Вот и броди от окна к окну, смотри на чужой свет, кутайся в кофту, да вздыхай усталой лошадью от жалости к себе, такой всей неприкаянной. Хочешь, по дядюшкиной квартире слоняйся, хочешь, по Элизиной, даже по Максовской можно, ключи есть, только в неё Ленка зайти так и не решилась, побоялась, сама не понимая чего. А ведь, наверное, стоило бы сходить, хоть проверить как там… Ну, выключен ли газ, например. Нужное же дело, вдруг действительно плита подтекает? Так и до беды недалеко!
Поняв, что у неё есть важное, нужное, а, главное, срочное дело, Старообрядцева заторопилась, так заспешила, что надела правый ботинок на левую ногу, а потом долго притоптывала на пороге, не понимая, чего это так неудобно. Пришлось переобуваться, порыкивая от нетерпения, а по лестнице Ленка взлетела, перепрыгивая через две ступеньки: газ дело опасное, за ним глаз да глаз нужен!
Только у самой петровской двери она притормозила, сообразив, что за квартирой и без неё есть, кому приглядеть, той же Степашке, например. Лена помялась, ногой поправив коврик, до ужаса похожий на газонную травку и, наконец, сообразив, нажала на кнопку звонка. Там, с той стороны, по-прежнему было тихо, только после негромкой звонковой трели тишина стала какой-то напряжённой, настороженной, выжидающей. Старообрядцева задумчиво брякнула ключами в кармане кофты, обернувшись на пустой лестничный проём, сумрачный и загадочный под светом экономной лампочки.

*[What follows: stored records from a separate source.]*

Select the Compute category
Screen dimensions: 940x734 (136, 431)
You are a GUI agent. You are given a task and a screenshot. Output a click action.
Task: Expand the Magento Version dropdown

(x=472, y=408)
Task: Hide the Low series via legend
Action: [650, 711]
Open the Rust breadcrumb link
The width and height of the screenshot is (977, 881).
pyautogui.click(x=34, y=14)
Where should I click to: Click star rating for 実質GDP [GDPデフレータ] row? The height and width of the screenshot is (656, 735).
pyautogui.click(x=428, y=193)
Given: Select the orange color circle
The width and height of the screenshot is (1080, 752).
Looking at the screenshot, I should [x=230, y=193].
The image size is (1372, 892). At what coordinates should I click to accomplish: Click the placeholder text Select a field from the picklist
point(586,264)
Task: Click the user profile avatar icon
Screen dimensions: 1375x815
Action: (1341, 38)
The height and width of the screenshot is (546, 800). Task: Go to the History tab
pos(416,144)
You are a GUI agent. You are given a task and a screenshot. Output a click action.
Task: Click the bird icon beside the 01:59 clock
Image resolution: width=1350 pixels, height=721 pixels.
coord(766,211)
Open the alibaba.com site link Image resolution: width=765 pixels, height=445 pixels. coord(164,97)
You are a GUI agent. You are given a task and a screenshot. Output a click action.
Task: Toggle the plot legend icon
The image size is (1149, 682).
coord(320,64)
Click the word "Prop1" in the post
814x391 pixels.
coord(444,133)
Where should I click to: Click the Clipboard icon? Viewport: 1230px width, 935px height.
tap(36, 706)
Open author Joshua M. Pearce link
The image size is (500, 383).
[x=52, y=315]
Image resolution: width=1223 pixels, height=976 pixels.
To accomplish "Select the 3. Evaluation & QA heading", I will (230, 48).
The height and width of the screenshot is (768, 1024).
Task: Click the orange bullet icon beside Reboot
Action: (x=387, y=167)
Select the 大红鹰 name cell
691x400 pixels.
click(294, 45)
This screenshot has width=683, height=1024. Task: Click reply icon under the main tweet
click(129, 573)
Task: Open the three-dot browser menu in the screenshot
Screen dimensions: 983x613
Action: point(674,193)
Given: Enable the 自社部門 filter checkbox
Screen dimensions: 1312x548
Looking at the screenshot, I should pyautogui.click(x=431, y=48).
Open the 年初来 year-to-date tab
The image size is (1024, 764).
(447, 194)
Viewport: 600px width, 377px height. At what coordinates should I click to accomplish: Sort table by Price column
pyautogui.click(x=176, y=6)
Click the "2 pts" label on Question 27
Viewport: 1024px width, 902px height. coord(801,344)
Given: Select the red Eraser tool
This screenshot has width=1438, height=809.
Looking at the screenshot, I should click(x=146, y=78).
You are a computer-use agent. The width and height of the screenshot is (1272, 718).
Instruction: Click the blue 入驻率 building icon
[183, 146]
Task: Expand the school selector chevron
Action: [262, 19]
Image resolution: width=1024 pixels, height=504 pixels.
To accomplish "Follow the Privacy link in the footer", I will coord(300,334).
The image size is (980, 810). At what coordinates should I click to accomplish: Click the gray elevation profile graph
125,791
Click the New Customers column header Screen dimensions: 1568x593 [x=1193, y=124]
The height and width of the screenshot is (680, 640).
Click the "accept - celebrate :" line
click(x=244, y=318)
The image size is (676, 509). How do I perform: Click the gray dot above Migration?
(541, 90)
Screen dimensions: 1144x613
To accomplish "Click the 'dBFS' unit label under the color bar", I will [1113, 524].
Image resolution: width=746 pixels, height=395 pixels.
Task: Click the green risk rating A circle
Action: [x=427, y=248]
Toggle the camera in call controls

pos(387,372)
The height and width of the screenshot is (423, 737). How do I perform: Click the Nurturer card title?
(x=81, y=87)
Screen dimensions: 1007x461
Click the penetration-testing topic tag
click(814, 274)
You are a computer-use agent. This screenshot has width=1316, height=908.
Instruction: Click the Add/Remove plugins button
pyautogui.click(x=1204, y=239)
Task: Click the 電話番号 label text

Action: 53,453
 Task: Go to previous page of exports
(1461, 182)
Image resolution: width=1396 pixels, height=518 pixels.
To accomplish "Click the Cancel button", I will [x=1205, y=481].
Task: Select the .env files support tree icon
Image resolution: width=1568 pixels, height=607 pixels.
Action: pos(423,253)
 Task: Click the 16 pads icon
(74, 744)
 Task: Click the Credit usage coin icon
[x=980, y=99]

– А ну пошла отсюдова! – раздалось грозное за дверью слева. – Ходют всякие, бутылки швыряют. Пошла отсюдова, говорю! Я уже в милицию позвонила!
– Да это я, тёть Нин, – отозвалась Ленка. – Михал Сергеича племянница, Лена.
– Ой, Леночка, – обрадовались из-за двери, загремели замки, и створка открылась на ширину предусмотрительно накинутой цепочки, показав любопытный старушечий нос, сучком торчащий из-под накинутой на голову вязаной шали. – Я тебя и не признала сослепу. А то смотрю, ходят тут и ходят, прям замучили.
– А кто ходит-то, тёть Нин? – уточнила Старообрядцева.
– Да кто ж их знает? Мне, чай, не докладываются, – неодобрительно поджала тонкие губы старушка. – Вот сроду такого не было, а теперь ужас сплошной и дикий. Давеча смотрю – ба-а! – на лестнице-то бутылка стоит, да пустая. Не иначе как бомжи в подъезд повадились, теперь ведь не отвадишь! Ты их не видала, Леночка?